- [Assignment]: Please repeat the data in full, character for character.

- [Raw data]:
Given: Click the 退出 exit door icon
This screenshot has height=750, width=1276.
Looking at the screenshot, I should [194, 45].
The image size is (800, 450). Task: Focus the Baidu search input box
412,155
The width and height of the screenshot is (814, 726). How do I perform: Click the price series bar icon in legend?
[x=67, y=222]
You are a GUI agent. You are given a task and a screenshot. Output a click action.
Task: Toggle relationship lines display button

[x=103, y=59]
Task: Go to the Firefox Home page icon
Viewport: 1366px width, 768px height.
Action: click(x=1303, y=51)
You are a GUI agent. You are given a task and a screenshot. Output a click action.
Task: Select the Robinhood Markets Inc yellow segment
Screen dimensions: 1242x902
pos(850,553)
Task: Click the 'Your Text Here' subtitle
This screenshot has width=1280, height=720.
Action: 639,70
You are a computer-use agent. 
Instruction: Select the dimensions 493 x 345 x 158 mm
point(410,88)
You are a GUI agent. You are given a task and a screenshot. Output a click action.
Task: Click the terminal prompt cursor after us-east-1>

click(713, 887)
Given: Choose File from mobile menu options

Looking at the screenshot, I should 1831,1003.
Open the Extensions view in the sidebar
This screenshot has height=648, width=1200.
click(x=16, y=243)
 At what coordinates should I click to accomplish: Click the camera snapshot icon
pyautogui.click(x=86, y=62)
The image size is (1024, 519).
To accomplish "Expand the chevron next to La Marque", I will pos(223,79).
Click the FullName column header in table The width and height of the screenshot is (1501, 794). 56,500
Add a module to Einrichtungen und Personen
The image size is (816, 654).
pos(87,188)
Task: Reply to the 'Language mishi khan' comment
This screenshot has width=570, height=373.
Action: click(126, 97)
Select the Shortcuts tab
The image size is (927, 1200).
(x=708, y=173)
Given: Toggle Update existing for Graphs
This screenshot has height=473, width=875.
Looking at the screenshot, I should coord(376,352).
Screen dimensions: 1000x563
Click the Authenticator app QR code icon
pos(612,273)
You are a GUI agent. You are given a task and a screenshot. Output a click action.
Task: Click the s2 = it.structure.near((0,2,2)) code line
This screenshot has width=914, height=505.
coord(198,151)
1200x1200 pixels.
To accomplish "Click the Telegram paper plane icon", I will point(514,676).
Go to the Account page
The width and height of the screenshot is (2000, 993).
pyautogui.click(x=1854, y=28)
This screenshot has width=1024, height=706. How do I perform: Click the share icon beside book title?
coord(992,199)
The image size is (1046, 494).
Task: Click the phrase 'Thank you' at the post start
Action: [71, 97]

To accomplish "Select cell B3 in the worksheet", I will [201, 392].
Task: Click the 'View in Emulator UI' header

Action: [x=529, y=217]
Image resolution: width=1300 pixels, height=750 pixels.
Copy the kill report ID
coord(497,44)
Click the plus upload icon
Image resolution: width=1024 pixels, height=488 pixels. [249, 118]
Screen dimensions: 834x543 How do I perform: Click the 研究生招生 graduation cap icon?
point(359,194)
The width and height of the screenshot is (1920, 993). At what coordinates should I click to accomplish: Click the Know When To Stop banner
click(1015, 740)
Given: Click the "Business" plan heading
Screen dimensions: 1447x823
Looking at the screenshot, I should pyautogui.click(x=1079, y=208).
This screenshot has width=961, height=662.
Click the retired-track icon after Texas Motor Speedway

- [Answer box]:
Given: Click the 退出 exit door icon
This screenshot has height=750, width=1276.
Looking at the screenshot, I should [194, 45].
The image size is (800, 450). Task: Focus the Baidu search input box
412,155
The width and height of the screenshot is (814, 726). How do I perform: Click the price series bar icon in legend?
[x=67, y=222]
You are a GUI agent. You are given a task and a screenshot. Output a click action.
Task: Toggle relationship lines display button

[x=103, y=59]
Task: Go to the Firefox Home page icon
Viewport: 1366px width, 768px height.
Action: click(x=1303, y=51)
You are a GUI agent. You are given a task and a screenshot. Output a click action.
Task: Select the Robinhood Markets Inc yellow segment
Screen dimensions: 1242x902
pos(850,553)
Task: Click the 'Your Text Here' subtitle
This screenshot has width=1280, height=720.
Action: 639,70
You are a computer-use agent. 
Instruction: Select the dimensions 493 x 345 x 158 mm
point(410,88)
You are a GUI agent. You are given a task and a screenshot. Output a click action.
Task: Click the terminal prompt cursor after us-east-1>

click(713, 887)
Given: Choose File from mobile menu options

Looking at the screenshot, I should 1831,1003.
Open the Extensions view in the sidebar
This screenshot has height=648, width=1200.
click(x=16, y=243)
 At what coordinates should I click to accomplish: Click the camera snapshot icon
pyautogui.click(x=86, y=62)
The image size is (1024, 519).
To accomplish "Expand the chevron next to La Marque", I will pos(223,79).
Click the FullName column header in table The width and height of the screenshot is (1501, 794). 56,500
Add a module to Einrichtungen und Personen
The image size is (816, 654).
pos(87,188)
Task: Reply to the 'Language mishi khan' comment
This screenshot has width=570, height=373.
Action: click(126, 97)
Select the Shortcuts tab
The image size is (927, 1200).
(x=708, y=173)
Given: Toggle Update existing for Graphs
This screenshot has height=473, width=875.
Looking at the screenshot, I should coord(376,352).
Screen dimensions: 1000x563
Click the Authenticator app QR code icon
pos(612,273)
You are a GUI agent. You are given a task and a screenshot. Output a click action.
Task: Click the s2 = it.structure.near((0,2,2)) code line
This screenshot has width=914, height=505.
coord(198,151)
1200x1200 pixels.
To accomplish "Click the Telegram paper plane icon", I will point(514,676).
Go to the Account page
The width and height of the screenshot is (2000, 993).
pyautogui.click(x=1854, y=28)
This screenshot has width=1024, height=706. How do I perform: Click the share icon beside book title?
coord(992,199)
The image size is (1046, 494).
Task: Click the phrase 'Thank you' at the post start
Action: [71, 97]

To accomplish "Select cell B3 in the worksheet", I will [201, 392].
Task: Click the 'View in Emulator UI' header

Action: [x=529, y=217]
Image resolution: width=1300 pixels, height=750 pixels.
Copy the kill report ID
coord(497,44)
Click the plus upload icon
Image resolution: width=1024 pixels, height=488 pixels. [249, 118]
Screen dimensions: 834x543 How do I perform: Click the 研究生招生 graduation cap icon?
point(359,194)
The width and height of the screenshot is (1920, 993). At what coordinates should I click to accomplish: Click the Know When To Stop banner
click(1015, 740)
Given: Click the "Business" plan heading
Screen dimensions: 1447x823
Looking at the screenshot, I should pyautogui.click(x=1079, y=208).
This screenshot has width=961, height=662.
Click the retired-track icon after Texas Motor Speedway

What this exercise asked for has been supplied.